Text excerpt
Q: How has this performance impacted the recruitment landscape for your business in Hong Kong? 

A: In recent years, investment banks have never been more challenged to meet the growing demands of their clients; greater volume requires smarter/faster traders, algorithms and salespeople, and greater volatility requires more complex products as well as risk management and due diligence - all of which demands specialist talent. This challenge is exacerbated in parallel with rise in capital under management by institutional investors, who also desire the best specialist talent, and typically have more money and fewer stakeholders to satisfy when it comes to paying their staff.

But, to answer the question, since the outbreak of the global pandemic and subsequent market performance, Hong Kong’s equity sales and trading desks have witnessed, as one of my industry-leading clients summarised, “the biggest display of musical chairs in over a decade.”

Dataset extract

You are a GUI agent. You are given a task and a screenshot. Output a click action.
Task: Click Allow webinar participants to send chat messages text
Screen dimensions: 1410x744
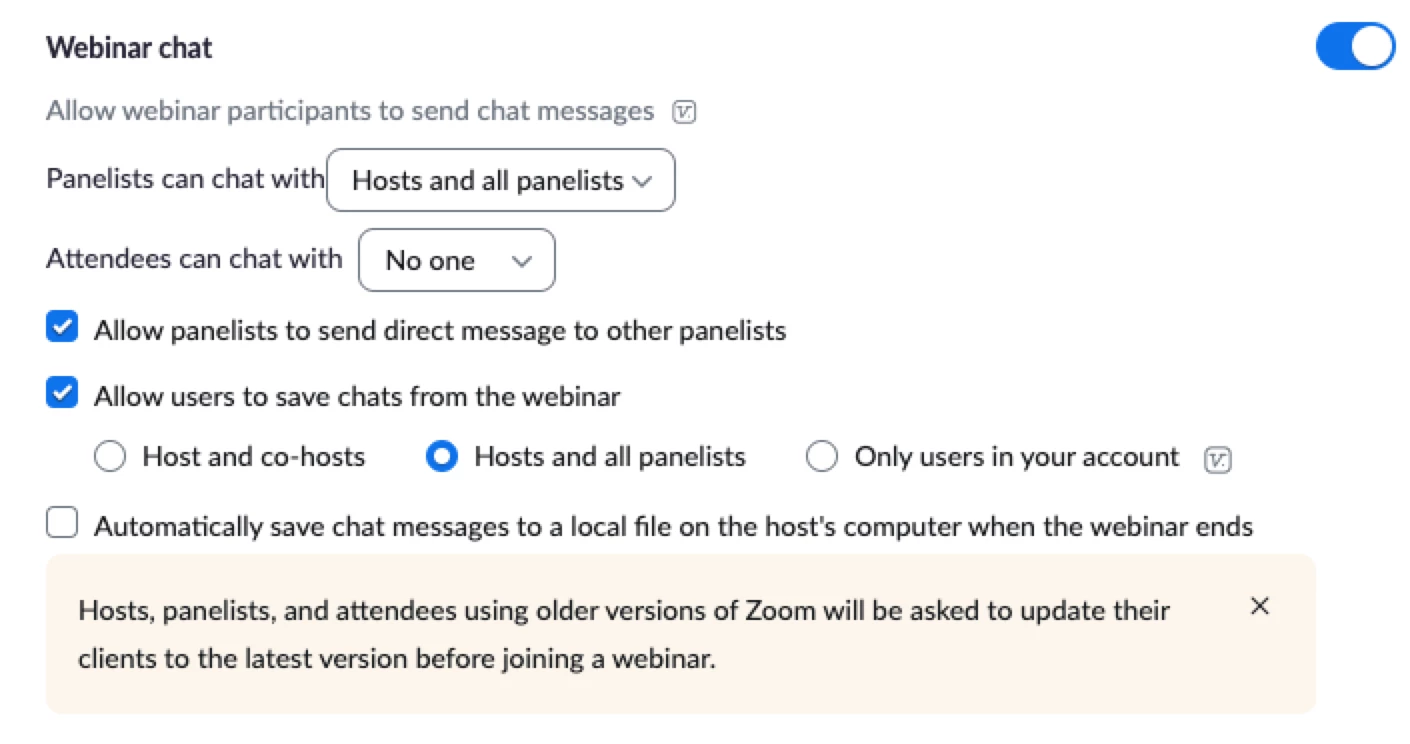click(x=350, y=111)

Task brief
Continue the Hong Kong banking recruitment interview, picking up right after its last sentence.

Written response
Following a record year, the banks’ stakeholders expect and/or need that performance to continue. With performance comes opportunity, which transpires in the form or promotions, upgrades, expansions as well as replacing those who naturally move on in their career for greener pastures. Now, that’s not a huge problem, you promote internally, relocate staff from other regions, source talent from competitors, people repatriate etc., but during the past two years this has become more difficult with travel restrictions and the natural repatriation of talent due to the world health crisis. Whilst the markets’ performance primarily isn’t the only force, buyside talent demand, the growth of Chinese banks offshore, Government restrictions, crypto etc. all have their part to play, it is the underlying catalyst which has meant the demand for talent specialists like ourselves has grown over the period – my team has grown 60% in the past 6 months and revenues are up more than 2x YTD.

Q: Other than market performance, what other factors have you noticed impact the recruitment landscape?

A: The swell in demand for equity sales/traders to support the investment banks is in discrepancy to supply. The lack of new young talent entering the region, coupled with a talent exodus to the buyside, the global pandemic, crypto, among others, has resulted in many banks struggling to get equity sales/trading professionals onboard. Whilst the talent challenges are apparent, my team and I have observed many Chinese banks building out their offshore equity teams faster than their European counterparts. This could be in part a reflection of their shorter interview processes, often condensed to as little 3 rounds, and a more lucrative package to offer candidates. What’s more, although the demand is strong for native Mandarin and Cantonese speaking talent in Hong Kong, Chinese banks are well-positioned to secure that talent with their market access onshore.

Q: Given this, what are you seeing clients use to incentivise talent to join them?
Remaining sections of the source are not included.